◆ Action item
Every line below between the one holding "Viewport: 964px width, 635px height." and the one holding "Click the gear", inclusive, should be copied exactly, and no other line.

◆ Records for the task

=====

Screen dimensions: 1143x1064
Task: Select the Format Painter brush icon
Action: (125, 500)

=====

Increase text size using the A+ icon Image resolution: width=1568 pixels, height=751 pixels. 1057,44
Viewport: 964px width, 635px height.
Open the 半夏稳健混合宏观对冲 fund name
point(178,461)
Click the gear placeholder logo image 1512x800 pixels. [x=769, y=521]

=====

◆ Result of the exercise
Viewport: 964px width, 635px height.
Open the 半夏稳健混合宏观对冲 fund name
point(178,461)
Click the gear placeholder logo image 1512x800 pixels. [x=769, y=521]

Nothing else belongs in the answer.